Schließlich hat ja nicht die Ukraine Russland überfallen und dieses kämpft um sein Überleben, sondern umgekehrt.
Der Blutzoll, den die Ukraine erleidet, wird von dem Blutzoll, den der russische ватник zahlt ergänzt.
Janix
Er ist ein Mensch, und Nawalny war auch einer, und die beim Raketenangriff getöteten Ukrainer(innen) waren auch welche. Das wird nicht skandalöser, weil jetzt mal ein deutscher Industrieboss im Fadenkreuz zu sein scheint.
Da würde der Nachfolger übrigens rasch nachrücken, gewisse russische Oppositionelle waren weniger zu ersetzen.
Bei alledem bitte ausreichend Kante gegen den Kriegstreiber.
funx xsta
In dieser Welt ist es gegen die Moral, wenn ein Verantwortlicher für die Herstellung von Waffensystemen, die hunderttausende getötet haben und dies auch derzeit tun, aufgrund seiner Tätigkeit mit dem Tode bedroht wird.
Ich frage mich, ob diese bizarre Moral hier nur trägt, weil ein Regime aus Berufskriminellen, die ein anderes Land zwecks Zugriff auf seine Ressourcen mit Krieg überziehen, für diese Bedrohungslage vetantwortlich gemacht wird oder ob diese sprachlos machende Doppeömoral auch bei anderen Ausgangslage tragen würde?
Und machen sich nun auch Manager Schweizet, Deutscher, Französischer und Amerikanischer sowie Englischer Banken Sorgen?
Diese finanzieren und wickeln den Waffrnhandel schliesslich ab.
Jens Barth
Das ganze hört sich wirklich schlimm an.
Leider nur haben die amerikanischen Geheimdienste in der Vergangenheit immer wieder mit Falschinformationen geglänzt. Verifizieren können wir nicht, inwieweit tatsächlich Anschlagspläne vorliegen.

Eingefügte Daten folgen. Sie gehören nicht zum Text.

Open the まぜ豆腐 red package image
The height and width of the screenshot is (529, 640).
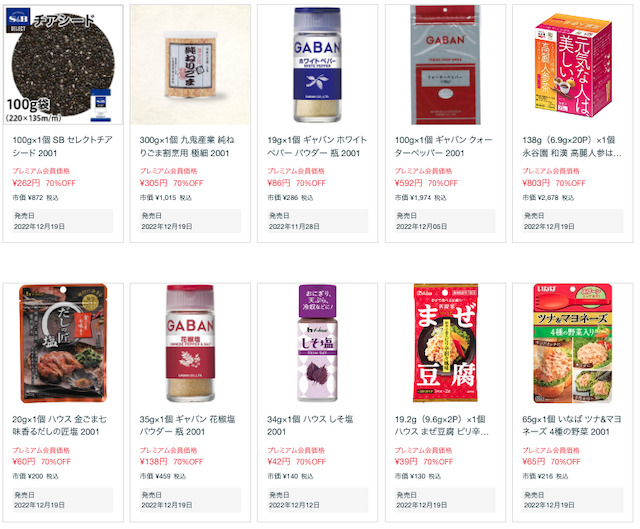(445, 343)
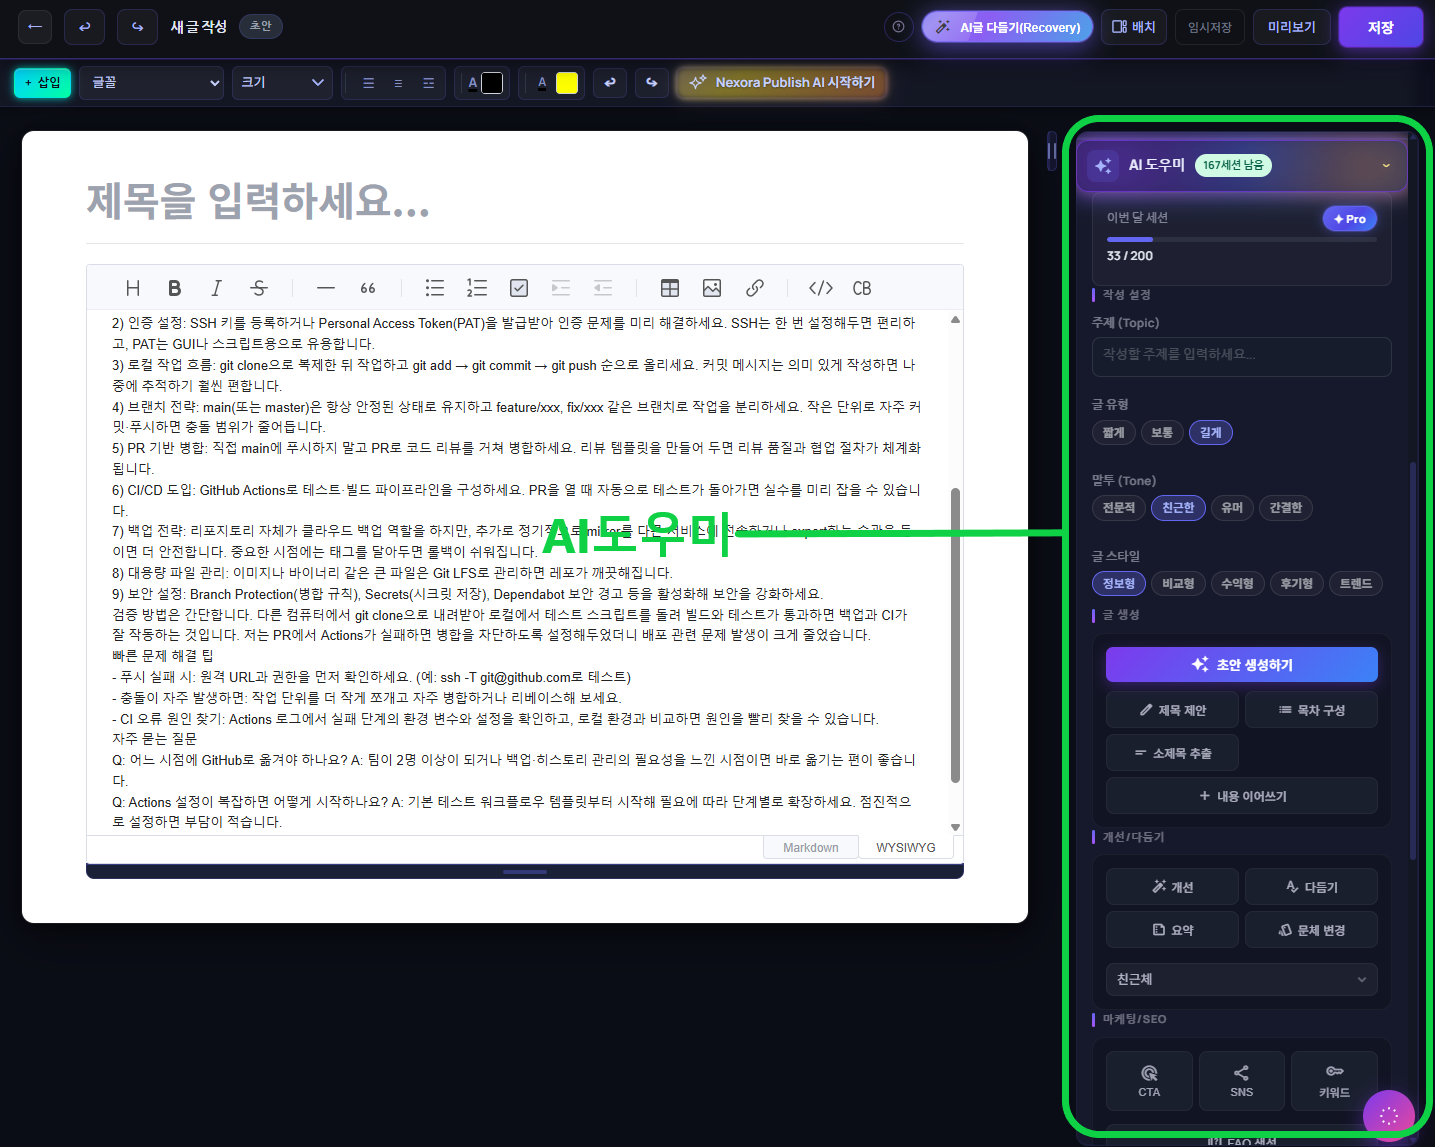
Task: Click the insert image icon
Action: point(712,288)
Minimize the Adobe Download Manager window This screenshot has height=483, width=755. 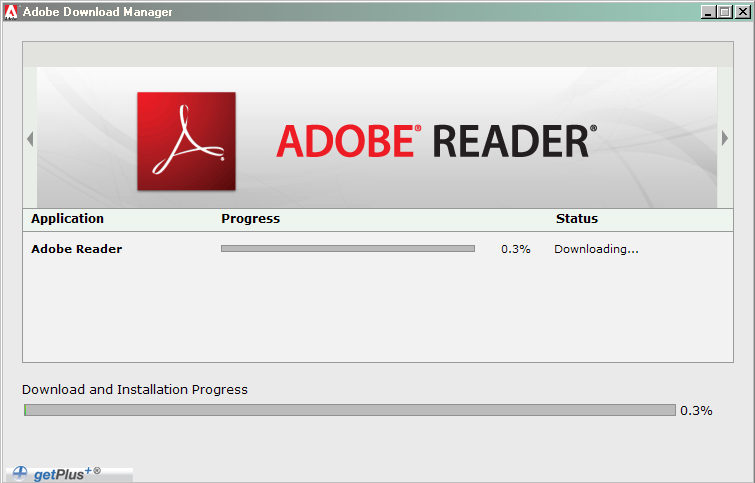pyautogui.click(x=708, y=12)
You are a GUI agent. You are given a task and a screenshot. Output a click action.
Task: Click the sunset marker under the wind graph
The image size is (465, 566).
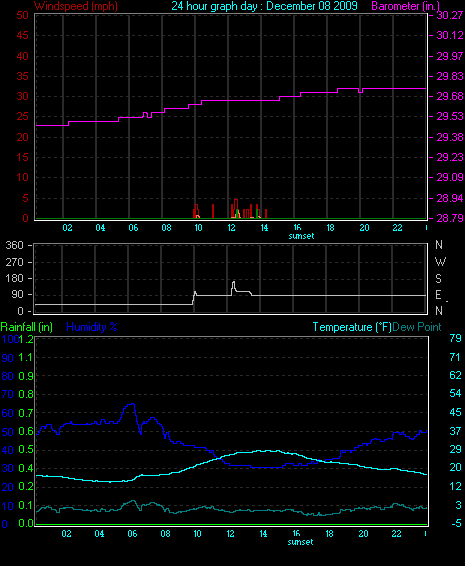(301, 236)
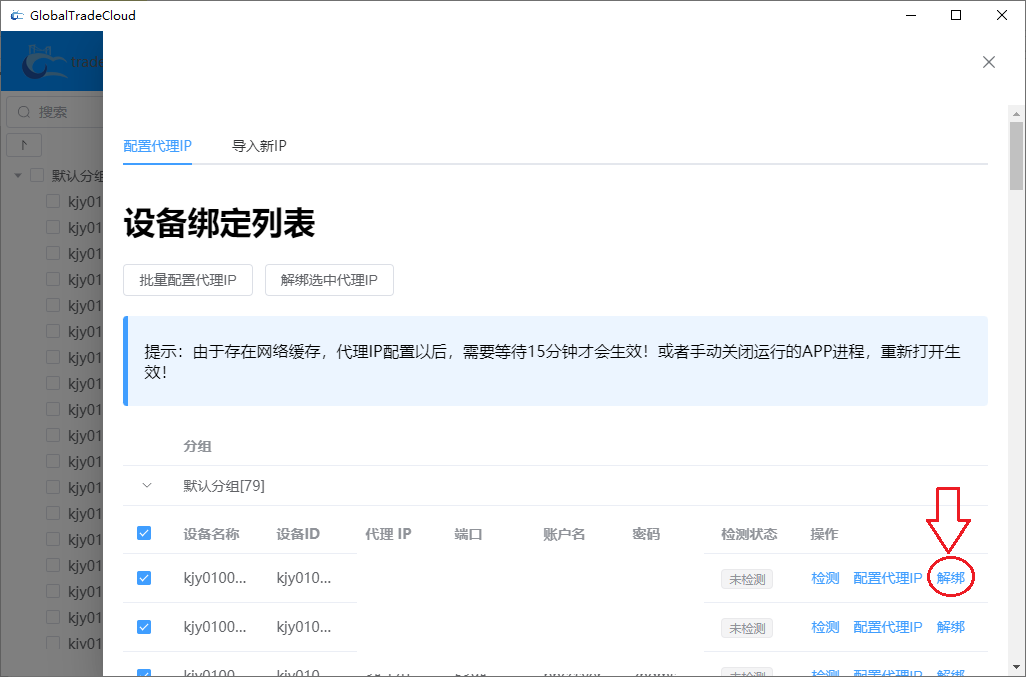Uncheck the first kjy0100 row in the table

pos(143,577)
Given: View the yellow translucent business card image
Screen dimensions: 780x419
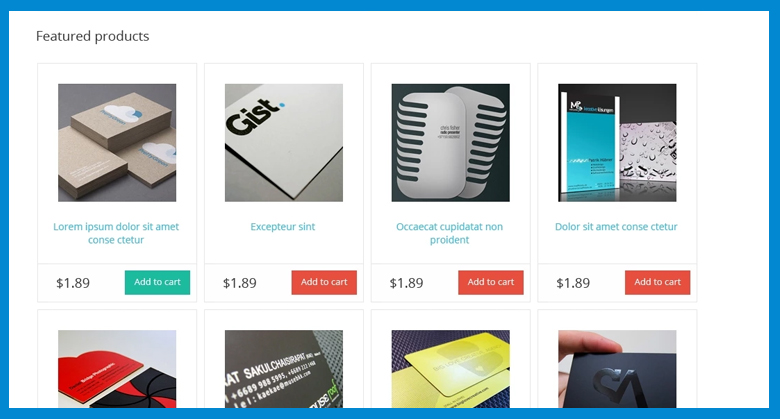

Andererseits ist immer die Frage nach dem Motiv wichtig. Würde ein erfolgreicher Anschlag irgendetwas am Geschäftsmodell von Rheinmetall verändern? Kaum. Würde dadurch die Unterstützung der Ukraine nachlassen? Eher im Gegenteil. Also - was wäre das Motiv?
Die jetzige Lage führt allerdings bei uns zu Entrüstung und der Forderung nach weiteren Maßnahmen, sowohl im finanziellen als auch militärischen Bereich. Und das zu einer Zeit, in der Parteien mit einer eher anderen Politik (weniger Waffenlieferungen, mehr Diplomatie) im Aufwind sind.
shitstormcowboy
Wenn das zutrifft, dann geht das über eine sogenannte hybride Kriegsführung weit hinaus. Ein erfolgreicher russischer Terroranschlag gegen einen deutschen Rüstungsunternehmer wäre ganz nahe an einer Kriegserklärung gegen Deutschland und damit auch gegen die NATO.
Giergalgen
Warum sind denn alle Quellen der Geheimdienste und NATO anonym im CNN Bericht?
Und ausreichender Tatverdacht ist bei "Verdächtigen" nicht vorhanden? Sommerloch?
Sam Spade
So langsam sollten die hiesigen Verantwortlichen der hybriden Kriegsführung Russlands etwas konkretes entgegensetzen, anstatt die Vorfälle immer nur zu kommentieren.
Erster Schritt, die von Scholz auf dem Nato Gipfel erneut bekräftigte Verweigerungshaltung bezgl. des Einsatzes westlicher Waffen auf russischen Territorium aufgeben und der Ukraine freie Hand lassen.
zartbitter
Haben sich a-äff-de und die Altstalinistin Wagenknecht schon gemeldet um die Anschlagspläne gesund zu beten - und um der Bundesregierung mangelnde Verhandlungsbereitschaft mit dem Terrorist Putins vorzuschlagen - oder warten beide noch auf Direktiven aus Moskau?